Not long ago, I heard an ad for Lending Tree, an online mortgage company I once used to refinance my home (with a fixed rate, fortunately). Years have passed since I last refinanced and, despite being a satisfied customer, I realized that I had completely forgotten about the Lending Tree brand. The challenge for Lending Tree and other companies like it is to maintain some level of awareness and relationship with customers like me (without annoying us, of course). Brand relationships, just like human relationships, need consistent attention and upkeep in order to stay fresh and top of mind.

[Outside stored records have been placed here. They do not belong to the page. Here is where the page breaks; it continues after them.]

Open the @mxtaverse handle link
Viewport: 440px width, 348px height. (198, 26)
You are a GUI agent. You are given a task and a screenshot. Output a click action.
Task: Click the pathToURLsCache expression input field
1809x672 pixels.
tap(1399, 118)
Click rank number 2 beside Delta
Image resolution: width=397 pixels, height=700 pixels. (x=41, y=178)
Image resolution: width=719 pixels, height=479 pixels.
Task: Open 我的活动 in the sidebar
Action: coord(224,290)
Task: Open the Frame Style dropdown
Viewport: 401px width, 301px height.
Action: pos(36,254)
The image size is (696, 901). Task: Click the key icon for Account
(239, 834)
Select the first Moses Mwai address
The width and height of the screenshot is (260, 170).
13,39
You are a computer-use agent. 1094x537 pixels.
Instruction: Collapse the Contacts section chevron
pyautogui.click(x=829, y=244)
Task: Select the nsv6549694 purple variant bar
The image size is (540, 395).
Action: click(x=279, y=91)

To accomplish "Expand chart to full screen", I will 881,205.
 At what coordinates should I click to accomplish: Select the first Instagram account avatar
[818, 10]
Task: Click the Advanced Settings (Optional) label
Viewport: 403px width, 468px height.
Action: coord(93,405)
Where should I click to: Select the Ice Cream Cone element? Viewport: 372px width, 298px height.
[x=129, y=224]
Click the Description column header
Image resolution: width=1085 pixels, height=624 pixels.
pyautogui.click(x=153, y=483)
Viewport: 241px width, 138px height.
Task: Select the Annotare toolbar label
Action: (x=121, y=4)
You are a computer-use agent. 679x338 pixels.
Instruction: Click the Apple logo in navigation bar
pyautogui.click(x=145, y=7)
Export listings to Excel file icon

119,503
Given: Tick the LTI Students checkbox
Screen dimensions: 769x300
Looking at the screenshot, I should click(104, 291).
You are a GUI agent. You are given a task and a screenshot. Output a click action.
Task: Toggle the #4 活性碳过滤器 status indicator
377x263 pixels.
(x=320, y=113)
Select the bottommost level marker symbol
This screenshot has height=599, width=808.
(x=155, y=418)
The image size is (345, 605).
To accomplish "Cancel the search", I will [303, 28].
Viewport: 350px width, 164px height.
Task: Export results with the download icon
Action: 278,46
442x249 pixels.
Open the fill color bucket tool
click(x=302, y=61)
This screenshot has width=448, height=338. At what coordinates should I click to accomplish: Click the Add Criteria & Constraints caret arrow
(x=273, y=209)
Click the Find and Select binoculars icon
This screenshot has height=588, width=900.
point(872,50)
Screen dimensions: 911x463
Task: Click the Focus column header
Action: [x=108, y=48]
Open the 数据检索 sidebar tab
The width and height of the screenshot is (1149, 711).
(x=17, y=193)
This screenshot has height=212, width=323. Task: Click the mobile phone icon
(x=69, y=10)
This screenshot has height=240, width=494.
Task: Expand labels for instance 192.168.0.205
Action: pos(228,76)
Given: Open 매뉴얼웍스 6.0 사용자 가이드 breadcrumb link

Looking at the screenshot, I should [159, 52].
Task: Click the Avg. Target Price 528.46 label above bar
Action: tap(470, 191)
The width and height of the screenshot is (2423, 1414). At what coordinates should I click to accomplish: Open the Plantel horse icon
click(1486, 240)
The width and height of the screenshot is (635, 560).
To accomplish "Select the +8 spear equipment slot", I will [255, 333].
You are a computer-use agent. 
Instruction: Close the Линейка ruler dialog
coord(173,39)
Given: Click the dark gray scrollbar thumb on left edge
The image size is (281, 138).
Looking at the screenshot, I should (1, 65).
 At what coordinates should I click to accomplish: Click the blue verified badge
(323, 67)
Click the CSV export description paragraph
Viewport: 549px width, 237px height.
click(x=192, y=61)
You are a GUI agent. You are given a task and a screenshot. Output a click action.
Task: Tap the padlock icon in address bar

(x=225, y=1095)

If you’ve been in business for any length of time, you must be doing something right for someone. Find out what your brand really is, and to whom it’s truly meaningful. Then focus your efforts on being that in spades.

Think about the strongest brands out there: Southwest Airlines (LUV), Apple (AAPL), eBay (EBAY), even Caterpillar (CAT). They understand the principles of belonging, friendship, and dependability, and they treat their customers accordingly. They know what they stand for and refrain from chasing business that would compromise their hard-won loyalty. You can, too, and the more you do so the greater the likelihood your company may one day be mentioned in the same breath as they are.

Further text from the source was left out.